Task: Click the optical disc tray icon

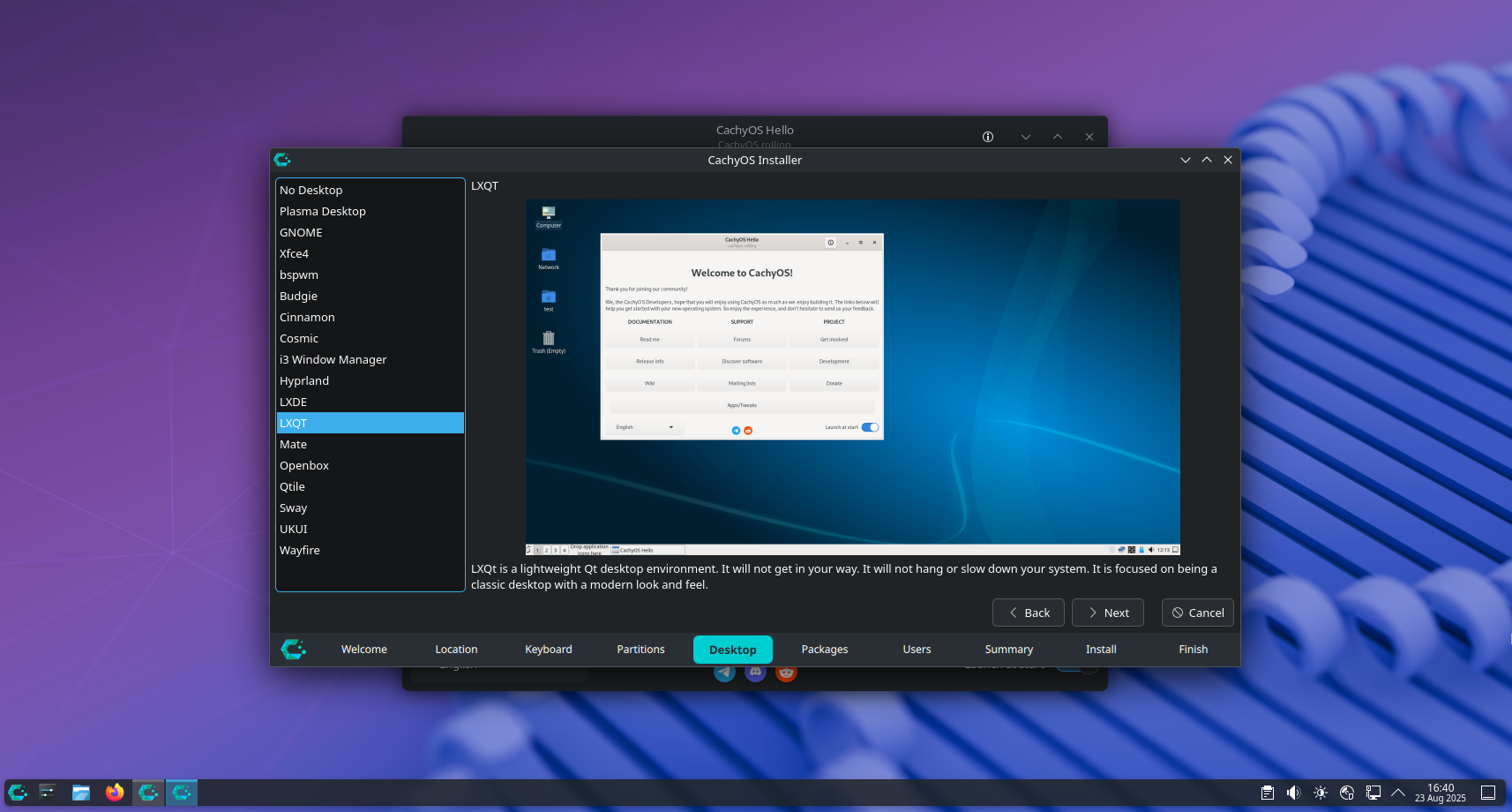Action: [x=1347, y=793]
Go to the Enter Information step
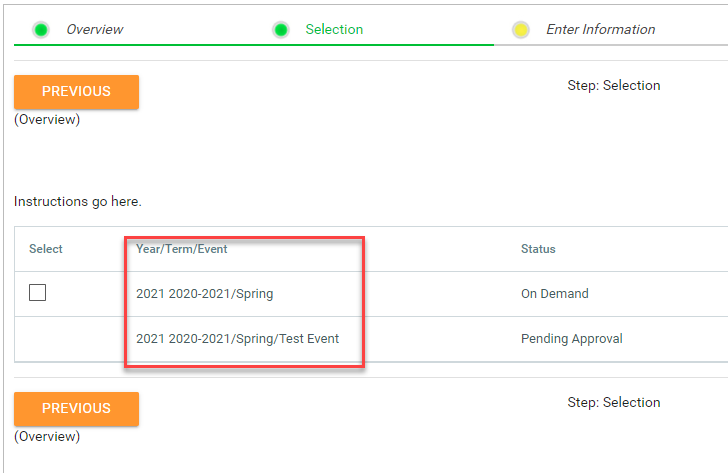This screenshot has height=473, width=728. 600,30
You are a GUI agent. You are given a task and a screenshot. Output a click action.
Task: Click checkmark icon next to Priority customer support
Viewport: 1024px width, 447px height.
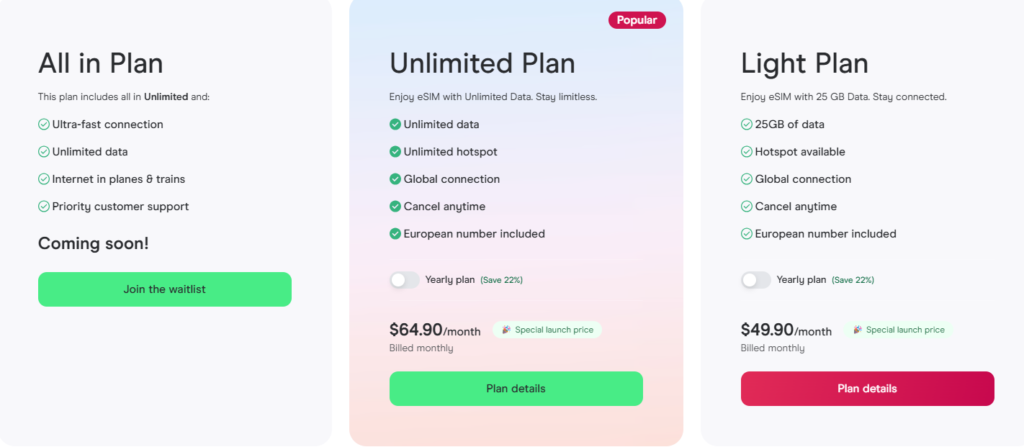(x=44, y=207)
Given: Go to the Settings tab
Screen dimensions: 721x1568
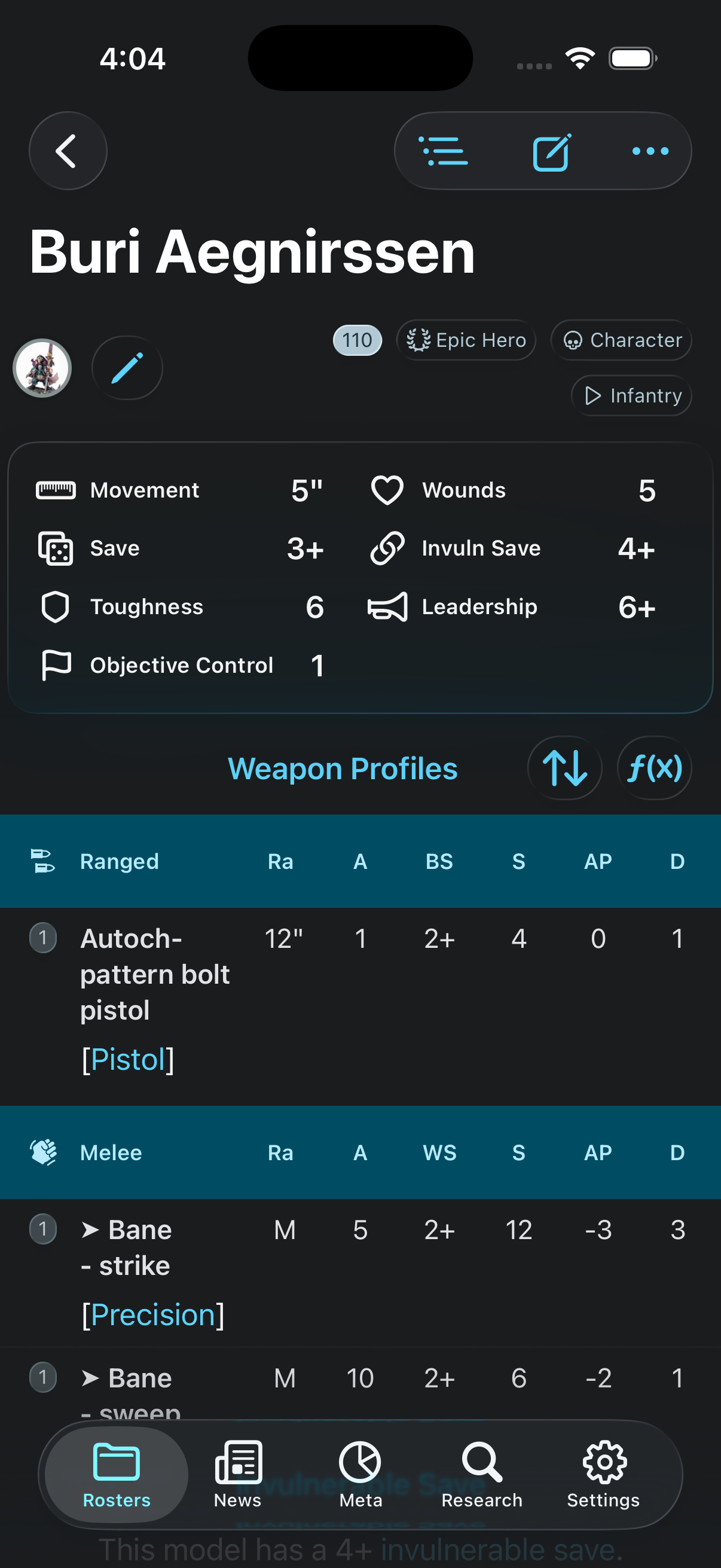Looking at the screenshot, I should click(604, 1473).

....

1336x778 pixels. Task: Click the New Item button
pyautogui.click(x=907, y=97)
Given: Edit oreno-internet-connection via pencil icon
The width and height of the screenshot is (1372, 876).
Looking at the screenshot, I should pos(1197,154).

....

Reproduce the records from the line with "Given: Go to the Settings tab" up to and including the line with "Looking at the screenshot, I should click(604, 1473).", replacing "Settings" with "Preferences" and leaving everything else unchanged. Omit the pictures from your answer.

=== Full solution ===
Given: Go to the Preferences tab
Screen dimensions: 721x1568
Looking at the screenshot, I should click(604, 1473).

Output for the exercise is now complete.